§ Exercise details
Return exactly the lines of the records below, starting at the line that contains "Given: Open the Tento počítač desktop icon" and ending at the line that contains "This screenshot has width=1225, height=980.", with both of those lines kept.

§ Data for this exercise
┄┄┄┄┄┄

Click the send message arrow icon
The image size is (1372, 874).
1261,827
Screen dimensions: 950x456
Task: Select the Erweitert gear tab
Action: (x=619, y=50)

┄┄┄┄┄┄

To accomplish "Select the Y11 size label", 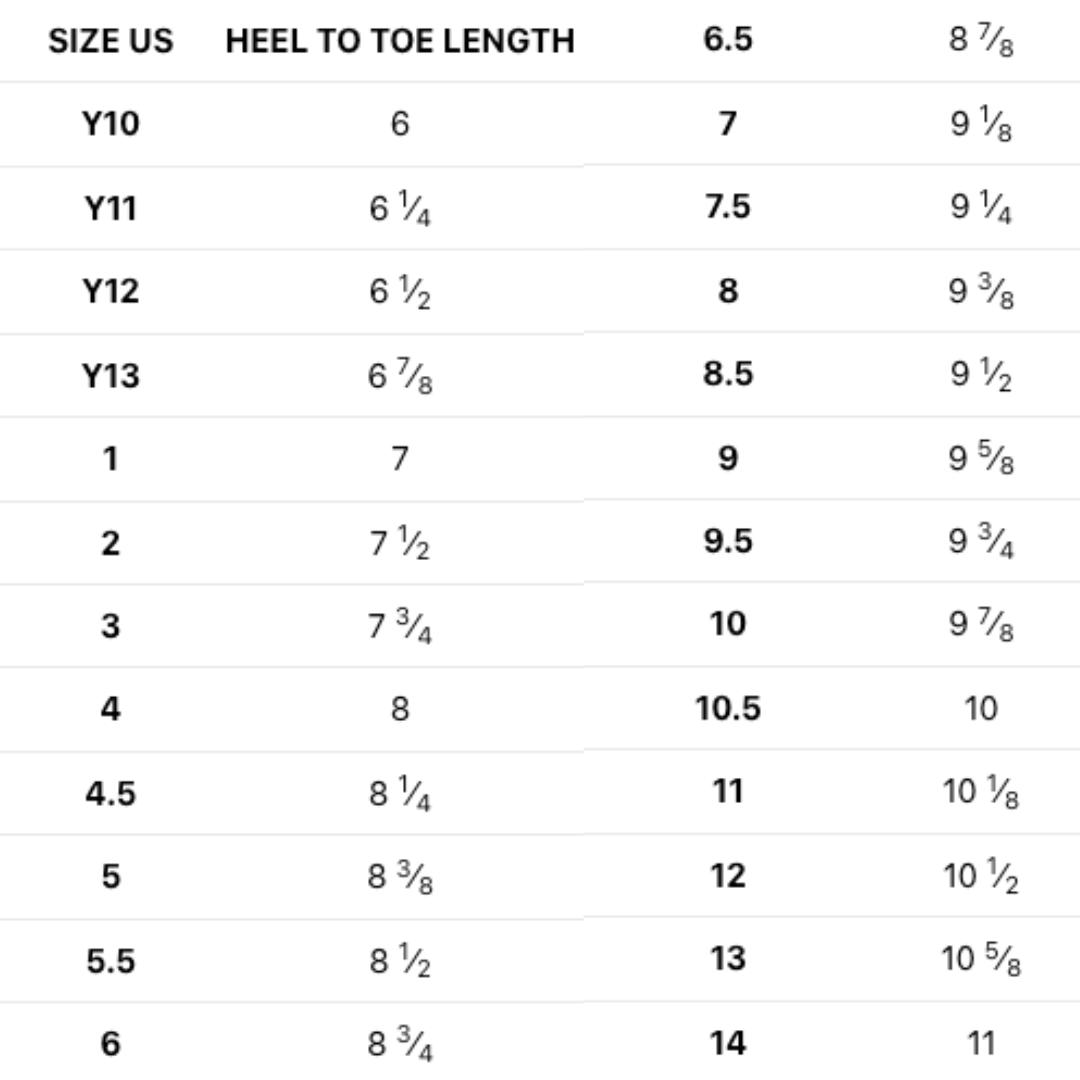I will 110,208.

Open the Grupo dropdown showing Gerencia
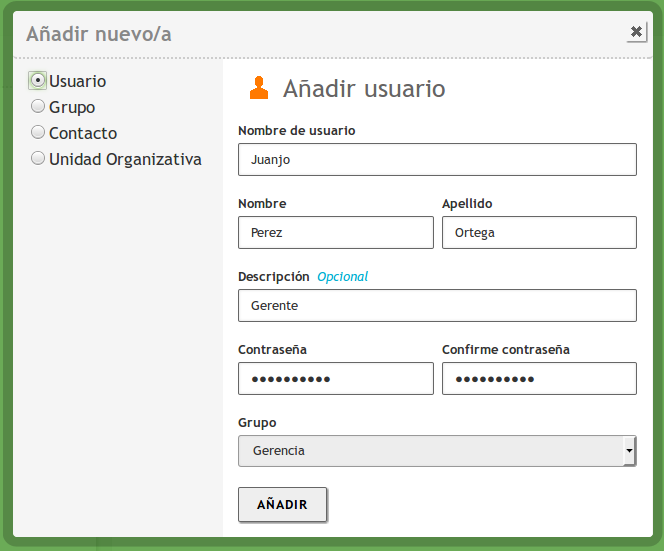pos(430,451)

┄┄┄┄┄┄

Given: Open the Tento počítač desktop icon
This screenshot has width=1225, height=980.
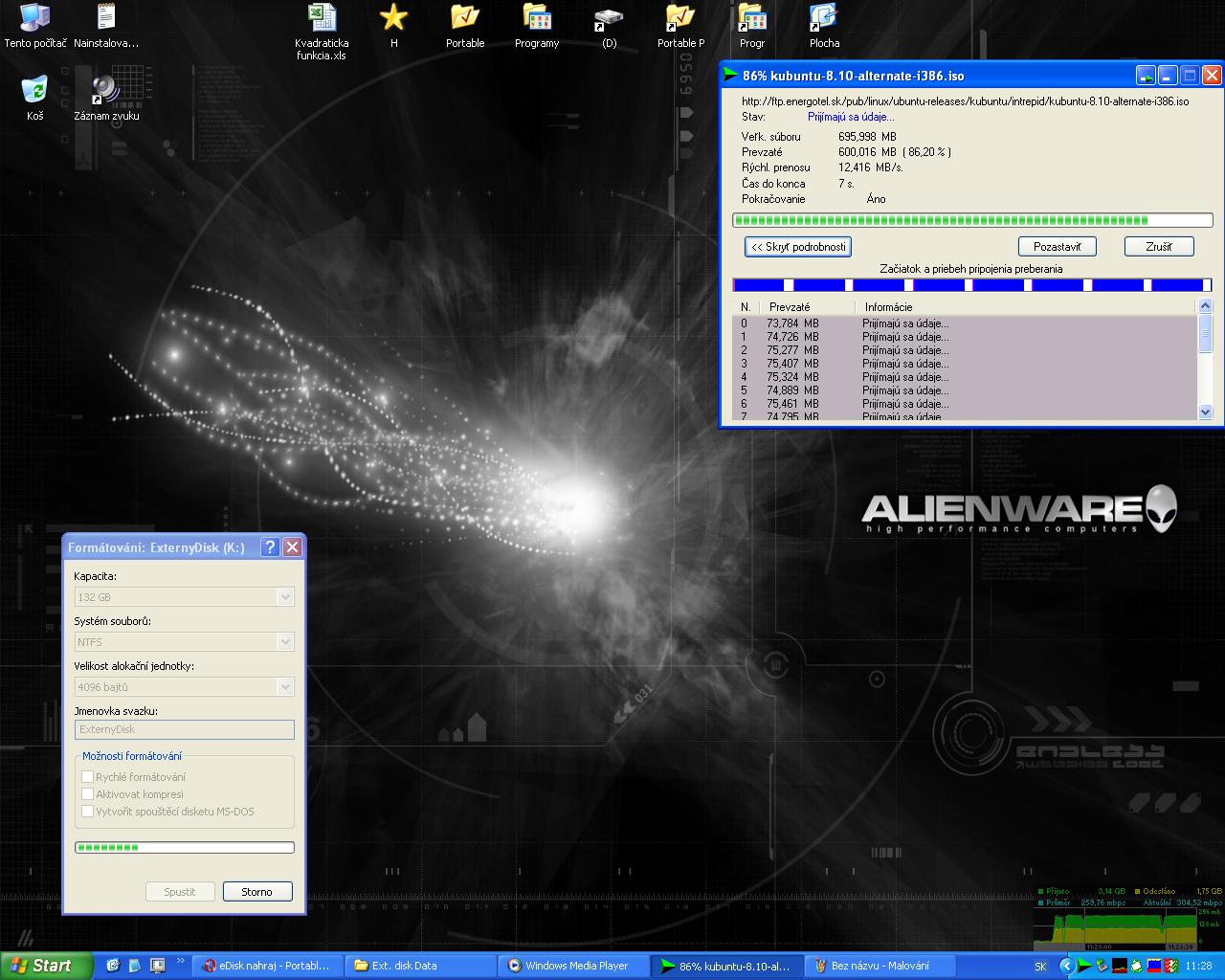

┄┄┄┄┄┄

§ Expected output
Given: Open the Tento počítač desktop icon
This screenshot has width=1225, height=980.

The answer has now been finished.